**EXERCISE AIM**
Return, word for word, only the lines of the data below that lie between the line with "[Menú] (33, 35)" and the line with "[Cambiar a ES] (327, 35)", those two lines included.

Collected data entries
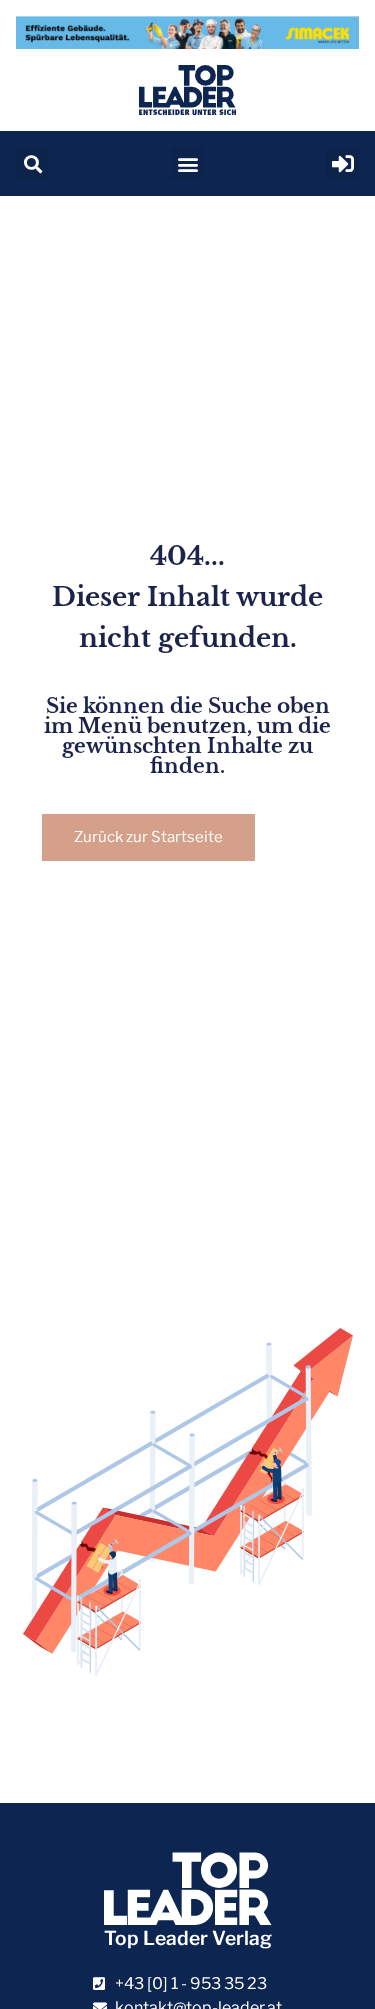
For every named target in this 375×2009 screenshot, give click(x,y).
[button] (32, 163)
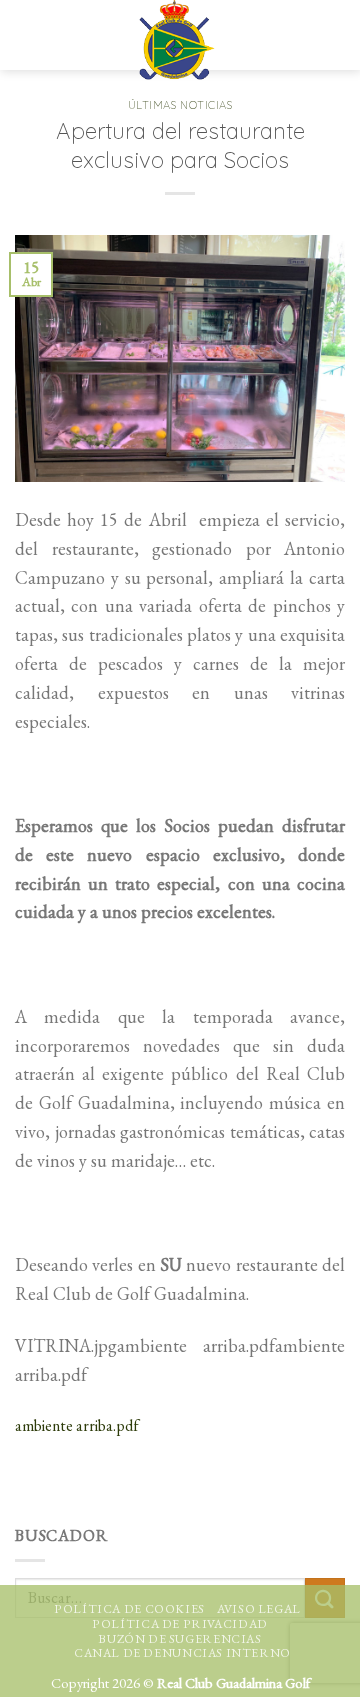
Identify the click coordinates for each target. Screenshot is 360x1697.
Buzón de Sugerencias (179, 1639)
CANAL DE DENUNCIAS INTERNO (182, 1653)
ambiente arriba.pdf (77, 1425)
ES (287, 25)
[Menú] (33, 35)
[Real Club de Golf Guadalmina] (177, 40)
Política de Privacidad (179, 1624)
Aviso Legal (259, 1609)
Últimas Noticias (180, 105)
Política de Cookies (129, 1609)
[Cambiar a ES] (327, 35)
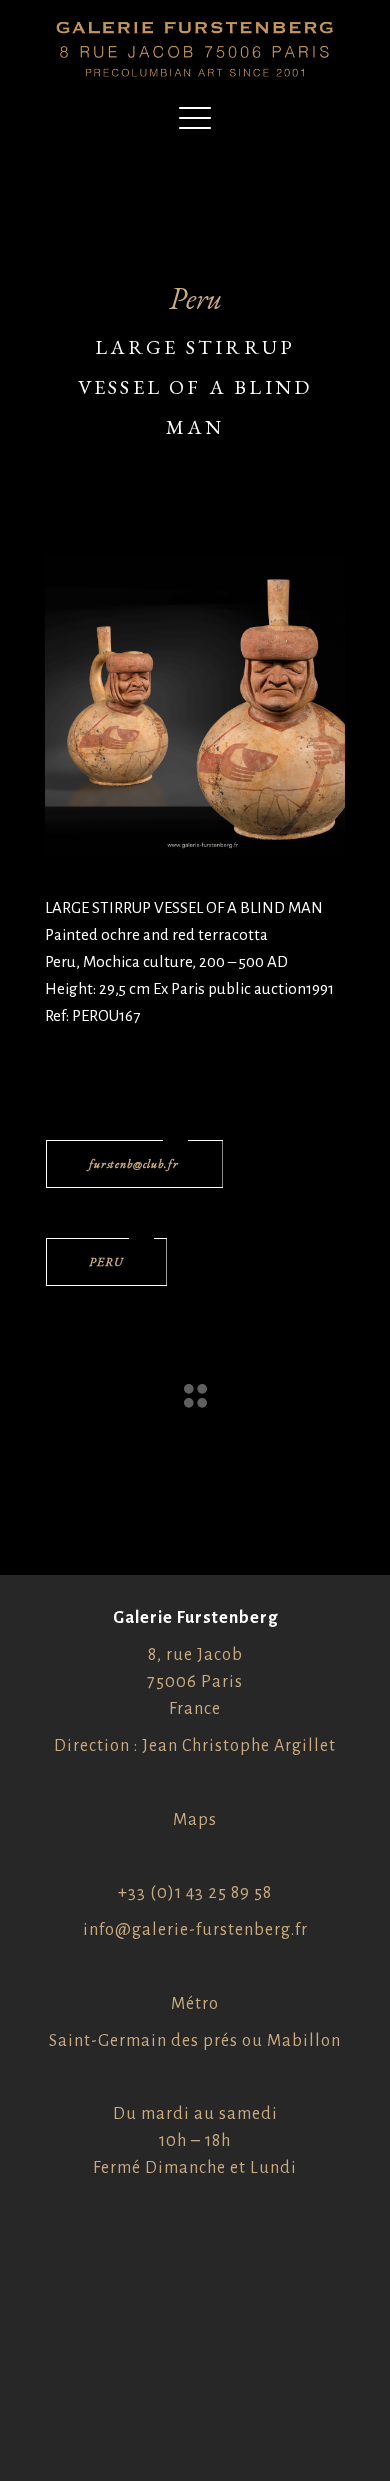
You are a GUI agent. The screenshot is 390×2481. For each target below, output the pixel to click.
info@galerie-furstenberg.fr (195, 1930)
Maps (195, 1820)
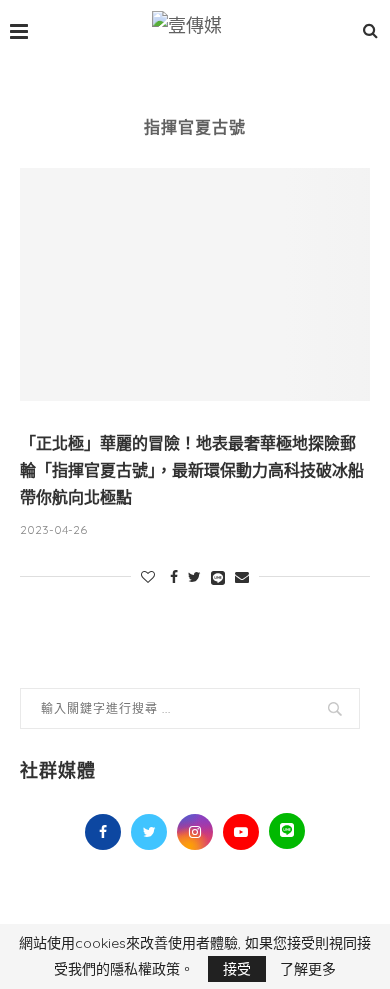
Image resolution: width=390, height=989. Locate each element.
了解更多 (308, 969)
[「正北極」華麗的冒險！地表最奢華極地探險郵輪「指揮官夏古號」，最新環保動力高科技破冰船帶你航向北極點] (195, 284)
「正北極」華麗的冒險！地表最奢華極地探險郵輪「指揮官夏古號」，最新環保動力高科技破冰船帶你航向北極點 (192, 470)
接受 (237, 969)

**EXPECTED ANSWER**
[Menú] (33, 35)
[Real Club de Golf Guadalmina] (177, 40)
Política de Privacidad (179, 1624)
Aviso Legal (259, 1609)
Últimas Noticias (180, 105)
Política de Cookies (129, 1609)
[Cambiar a ES] (327, 35)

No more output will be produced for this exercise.